- **Text segment**:
---*---

Databricks Community

playermanny2 · ‎04-25-2023

We have Databricks set up and running on Azure. Now we want to connect it with Redshift (AWS) to perform further downstream analysis for our redshift users.

I could find the documentation on how to do it within the same cloud (Either AWS or Azure) but not cross cloud.

So was wondering what would be the best approach to allow redshift to read the delta lake hosted in azure. I was hoping some sort of glue catalog could be set-up and that could allow reading from redshift as an external table

Highly appreciate the help.

Anonymous · ‎04-26-2023

@Manny Cato :

To allow Redshift to read data from Delta Lake hosted on Azure, you can use AWS Glue Data Catalog as an intermediary. The Glue Data Catalog is a fully managed metadata catalog that integrates with a variety of data sources, including Delta Lake and Redshift, to enable cross-cloud data integration.

Here are the high-level steps you can follow to set up this integration:

Create an AWS Glue Data Catalog in your AWS account. This will serve as the metadata repository for your data.
Set up a Glue Crawler to discover the schema and metadata for your Delta Lake table(s) hosted on Azure.
Configure a Glue ETL job to extract the data from your Delta Lake table(s) and load it into a Redshift cluster.
Define an external schema in Redshift that points to the Glue Data Catalog.

---*---

- **Information given**:
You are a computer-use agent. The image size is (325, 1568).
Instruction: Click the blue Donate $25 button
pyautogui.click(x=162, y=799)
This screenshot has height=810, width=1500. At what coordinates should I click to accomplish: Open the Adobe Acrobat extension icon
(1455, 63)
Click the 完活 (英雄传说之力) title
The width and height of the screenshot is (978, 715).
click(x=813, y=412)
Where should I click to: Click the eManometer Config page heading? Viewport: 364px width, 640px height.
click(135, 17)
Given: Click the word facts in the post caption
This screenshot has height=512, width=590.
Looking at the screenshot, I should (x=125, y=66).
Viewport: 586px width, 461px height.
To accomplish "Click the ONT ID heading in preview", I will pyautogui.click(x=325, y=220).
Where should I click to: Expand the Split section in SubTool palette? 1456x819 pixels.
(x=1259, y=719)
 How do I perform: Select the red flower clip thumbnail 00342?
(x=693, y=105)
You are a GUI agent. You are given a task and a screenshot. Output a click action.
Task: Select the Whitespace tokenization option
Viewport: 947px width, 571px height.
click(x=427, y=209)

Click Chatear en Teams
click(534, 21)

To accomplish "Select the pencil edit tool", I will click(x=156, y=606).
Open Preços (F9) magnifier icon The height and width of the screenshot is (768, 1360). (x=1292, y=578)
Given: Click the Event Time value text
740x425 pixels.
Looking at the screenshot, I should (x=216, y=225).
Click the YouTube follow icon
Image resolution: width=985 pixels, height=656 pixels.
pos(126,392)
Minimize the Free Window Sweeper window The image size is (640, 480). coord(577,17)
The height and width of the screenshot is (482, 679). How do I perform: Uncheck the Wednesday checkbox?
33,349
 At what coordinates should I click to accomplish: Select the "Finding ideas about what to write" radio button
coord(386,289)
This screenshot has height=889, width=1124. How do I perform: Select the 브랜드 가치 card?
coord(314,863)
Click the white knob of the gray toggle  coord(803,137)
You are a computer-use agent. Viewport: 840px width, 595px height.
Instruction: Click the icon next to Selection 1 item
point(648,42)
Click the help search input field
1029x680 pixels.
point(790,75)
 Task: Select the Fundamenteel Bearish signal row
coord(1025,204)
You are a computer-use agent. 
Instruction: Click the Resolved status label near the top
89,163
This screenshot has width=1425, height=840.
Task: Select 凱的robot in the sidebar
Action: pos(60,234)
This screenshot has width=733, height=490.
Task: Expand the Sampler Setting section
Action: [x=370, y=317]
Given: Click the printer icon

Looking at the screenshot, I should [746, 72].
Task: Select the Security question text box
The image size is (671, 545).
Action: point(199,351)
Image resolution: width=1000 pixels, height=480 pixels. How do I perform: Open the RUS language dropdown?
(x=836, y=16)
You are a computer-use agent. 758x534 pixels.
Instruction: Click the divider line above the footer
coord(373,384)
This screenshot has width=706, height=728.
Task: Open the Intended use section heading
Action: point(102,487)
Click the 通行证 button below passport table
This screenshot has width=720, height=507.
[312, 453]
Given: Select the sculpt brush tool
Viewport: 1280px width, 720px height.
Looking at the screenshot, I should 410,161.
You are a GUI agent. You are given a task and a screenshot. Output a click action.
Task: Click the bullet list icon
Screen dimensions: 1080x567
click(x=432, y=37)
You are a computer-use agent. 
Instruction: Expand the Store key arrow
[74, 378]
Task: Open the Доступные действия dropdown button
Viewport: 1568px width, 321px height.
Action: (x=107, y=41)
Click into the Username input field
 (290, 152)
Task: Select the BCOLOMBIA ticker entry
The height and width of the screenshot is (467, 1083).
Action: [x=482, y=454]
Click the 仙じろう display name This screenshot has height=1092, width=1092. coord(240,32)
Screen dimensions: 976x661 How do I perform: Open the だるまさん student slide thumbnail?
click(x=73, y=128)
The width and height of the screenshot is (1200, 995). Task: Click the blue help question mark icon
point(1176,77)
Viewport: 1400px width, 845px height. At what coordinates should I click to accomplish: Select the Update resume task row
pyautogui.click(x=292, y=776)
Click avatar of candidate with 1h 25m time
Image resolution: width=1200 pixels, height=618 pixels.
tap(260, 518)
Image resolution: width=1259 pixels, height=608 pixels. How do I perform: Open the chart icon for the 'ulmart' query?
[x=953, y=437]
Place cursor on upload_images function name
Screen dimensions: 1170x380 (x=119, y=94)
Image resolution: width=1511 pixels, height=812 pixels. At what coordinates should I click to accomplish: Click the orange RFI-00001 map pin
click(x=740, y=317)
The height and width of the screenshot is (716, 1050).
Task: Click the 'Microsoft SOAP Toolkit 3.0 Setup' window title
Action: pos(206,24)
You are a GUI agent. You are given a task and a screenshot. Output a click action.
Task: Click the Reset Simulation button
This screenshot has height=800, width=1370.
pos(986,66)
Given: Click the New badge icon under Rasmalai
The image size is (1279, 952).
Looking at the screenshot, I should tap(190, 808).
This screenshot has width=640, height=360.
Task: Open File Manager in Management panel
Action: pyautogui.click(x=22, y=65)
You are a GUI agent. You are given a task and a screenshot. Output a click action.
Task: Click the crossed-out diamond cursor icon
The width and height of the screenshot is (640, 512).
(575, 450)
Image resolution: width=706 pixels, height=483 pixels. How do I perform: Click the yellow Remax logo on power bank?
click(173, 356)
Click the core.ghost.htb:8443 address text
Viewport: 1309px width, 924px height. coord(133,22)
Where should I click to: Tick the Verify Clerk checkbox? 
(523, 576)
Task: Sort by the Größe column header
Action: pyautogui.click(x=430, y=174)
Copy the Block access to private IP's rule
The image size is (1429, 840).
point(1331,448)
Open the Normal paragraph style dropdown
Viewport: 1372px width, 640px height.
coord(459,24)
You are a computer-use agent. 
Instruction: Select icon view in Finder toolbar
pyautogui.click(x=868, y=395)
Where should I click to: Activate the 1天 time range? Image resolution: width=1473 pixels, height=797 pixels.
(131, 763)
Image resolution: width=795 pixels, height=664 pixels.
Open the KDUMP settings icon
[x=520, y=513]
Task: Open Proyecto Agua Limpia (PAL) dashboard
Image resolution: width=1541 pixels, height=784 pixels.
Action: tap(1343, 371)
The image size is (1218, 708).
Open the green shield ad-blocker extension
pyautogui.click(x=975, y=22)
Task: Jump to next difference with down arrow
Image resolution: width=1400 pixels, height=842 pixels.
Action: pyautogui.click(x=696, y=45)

---*---

- **Exercises to complete**:
1 - Duplicate the Databricks-to-Redshift thread word for word, starting at "To allow Redshift to read data" and ending at "a Redshift cluster.".
2 - Pick up the Databricks-to-Redshift thread after its last sentence and carry it forward.

- **Answers to the problems**:
1 -
To allow Redshift to read data from Delta Lake hosted on Azure, you can use AWS Glue Data Catalog as an intermediary. The Glue Data Catalog is a fully managed metadata catalog that integrates with a variety of data sources, including Delta Lake and Redshift, to enable cross-cloud data integration.

Here are the high-level steps you can follow to set up this integration:

Create an AWS Glue Data Catalog in your AWS account. This will serve as the metadata repository for your data.
Set up a Glue Crawler to discover the schema and metadata for your Delta Lake table(s) hosted on Azure.
Configure a Glue ETL job to extract the data from your Delta Lake table(s) and load it into a Redshift cluster.

2 -
Create external tables in Redshift that reference the data in the Glue Data Catalog.
Query the data in Redshift as needed.

Note that there may be additional setup required for network connectivity between Azure and AWS, such as configuring VPC peering or VPN connections.

Overall, the approach of using AWS Glue Data Catalog as an intermediary allows you to seamlessly integrate data between cloud environments, while maintaining control over your data and maintaining a consistent metadata repository.

playermanny2 · ‎04-27-2023

Thank you -- would you happen to know the details on how to set-up at that crawler? There is an option for delta lake, but for the url it askes for an s3 location. Would i just plug in a azure data lake storage location, and how would authentication work?

Databricks Community

Reading data in Azure Databricks Delta Lake from AWS Redshift

Join Us as a Local Community Builder!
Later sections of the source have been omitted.